La surpopulation se concentre dans les maisons d’arrêts, qui
accueillent les personnes en attente de jugement et celles condamnées
à des courtes peines de prison. Dans ces établissements, qui
abritent plus des deux tiers de la population carcérale, le taux
d’occupation moyen est de 140%, contraignant deux à trois
personnes – parfois plus – à partager une même cellule et 1 500
personnes à dormir chaque nuit sur des matelas posés au sol. Les
plans de construction de nouvelles prisons qui se sont succédé
depuis les années 1900 n’y ont rien changé. Car « on ne
traite alors que les conséquences de la surpopulation, et non par
les mécanismes ou les facteurs qui en sont à l’origine »,
explique la criminologue belge Sonja Snacken, experte auprès du
Conseil de l’Europe. L’inflation carcérale que connait la France
depuis plusieurs décennies est avant tout le fruit de politiques
pénales qui ont misé sur l’incarcération et une répression
croissante des déviances sociales. »
C'est
effectivement bien d'un problème idéologique et politique qu'il
s'agit.
La
société française est une société moralisatrice qui pense qu'on
ne va tout de même pas faire des efforts pour des repris de justice.
L'Etat doit sanctionner et ils n'ont que ce qu'ils méritent !
La
société française et ses représentants politiques oublient
simplement que sur 100 « taulards », environ 1/3 ne sont
pas encore jugés, donc présumés innocents, et un autre tiers n'a
pas sa place en prison mais dans le secteur psychiatrique qui lui
aussi et pour des raisons similaires est sinistré.
La
société française et ses représentants politiques oublient aussi
que le « respect de la dignité » est le premier des
droits de l'homme.
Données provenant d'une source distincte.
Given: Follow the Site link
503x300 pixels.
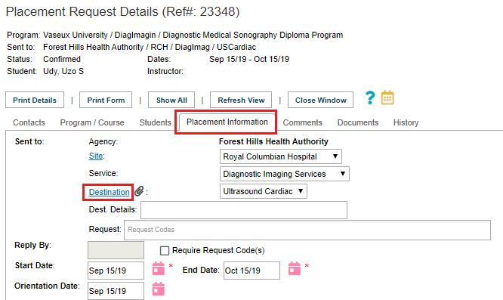Looking at the screenshot, I should [96, 156].
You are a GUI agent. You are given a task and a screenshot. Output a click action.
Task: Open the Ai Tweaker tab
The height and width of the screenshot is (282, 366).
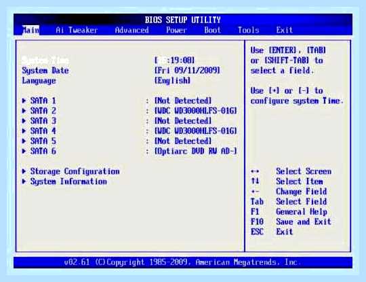pos(77,30)
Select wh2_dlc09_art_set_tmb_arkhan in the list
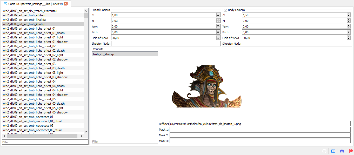This screenshot has width=354, height=155. click(43, 15)
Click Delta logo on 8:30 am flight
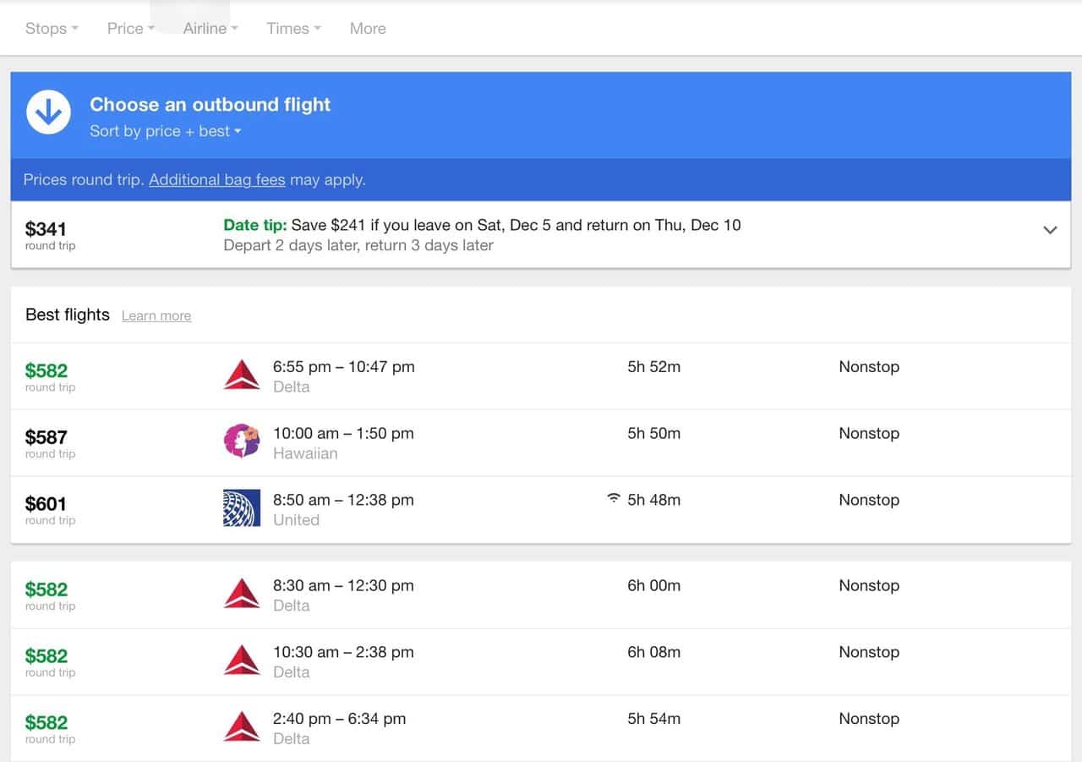This screenshot has width=1082, height=762. [x=242, y=594]
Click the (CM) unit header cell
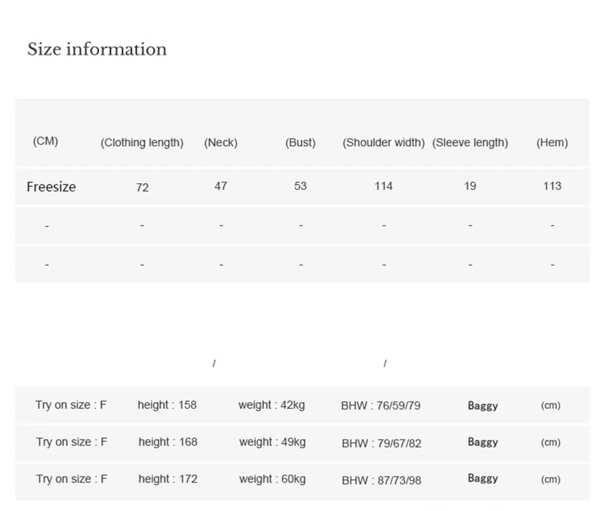Screen dimensions: 605x511 coord(45,141)
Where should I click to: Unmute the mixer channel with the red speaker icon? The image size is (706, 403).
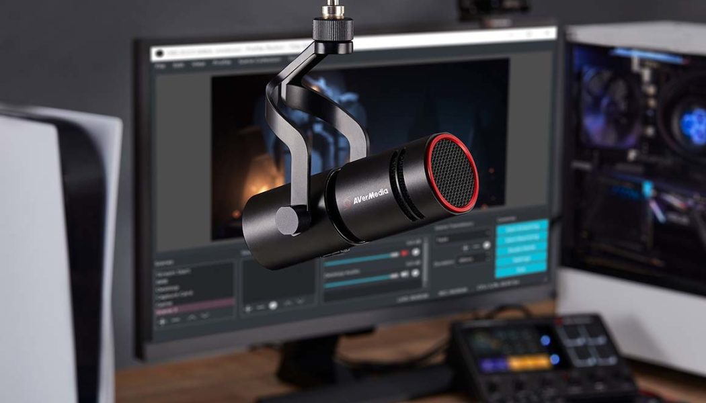(405, 253)
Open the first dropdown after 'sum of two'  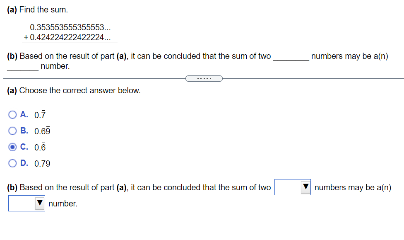coord(292,187)
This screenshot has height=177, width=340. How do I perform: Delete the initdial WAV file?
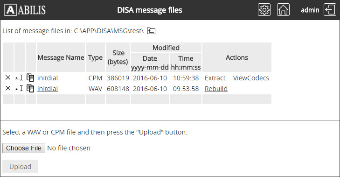[8, 88]
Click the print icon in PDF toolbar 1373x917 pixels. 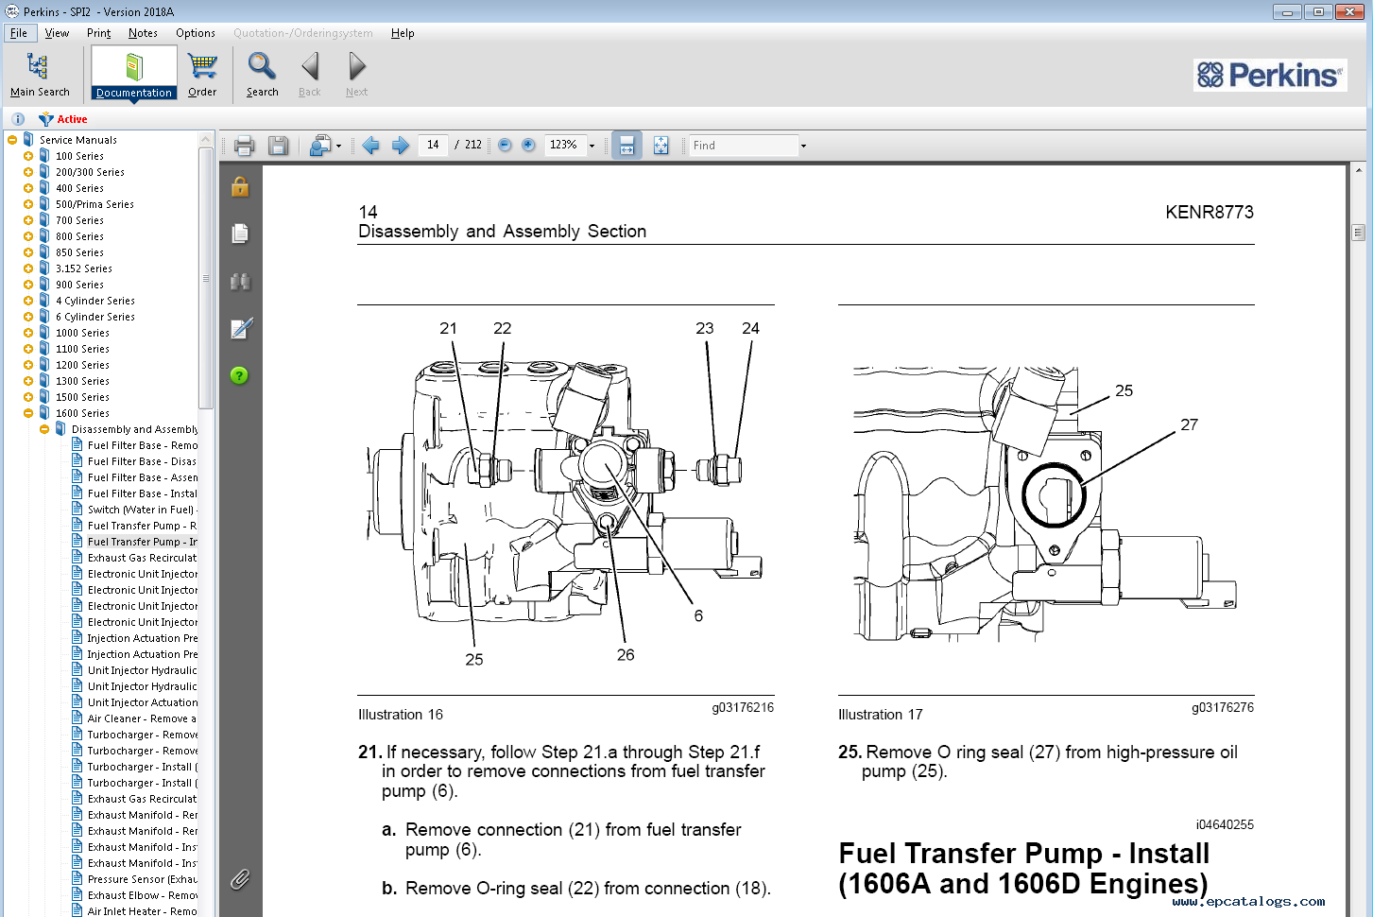tap(244, 146)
Au 21ème
siècle, dans un pays qui se pense celui des droits de l'homme, il
est honteux de traiter ainsi des êtres humains. Qu'il soit voleur ou
criminel, un repris de justice est avant tout un homme et doit être
respecté et traité comme un être humain. Il en va aussi de la
dignité des surveillants dont la considération par l'Etat n'est pas
exemplaire.
Et
qu'on ne vienne pas nous dire que c'est une affaire de budget ;
des moyens financiers, l'Etat est tout à fait capable d'en trouver
pour financer des programmes absurdes et inutiles.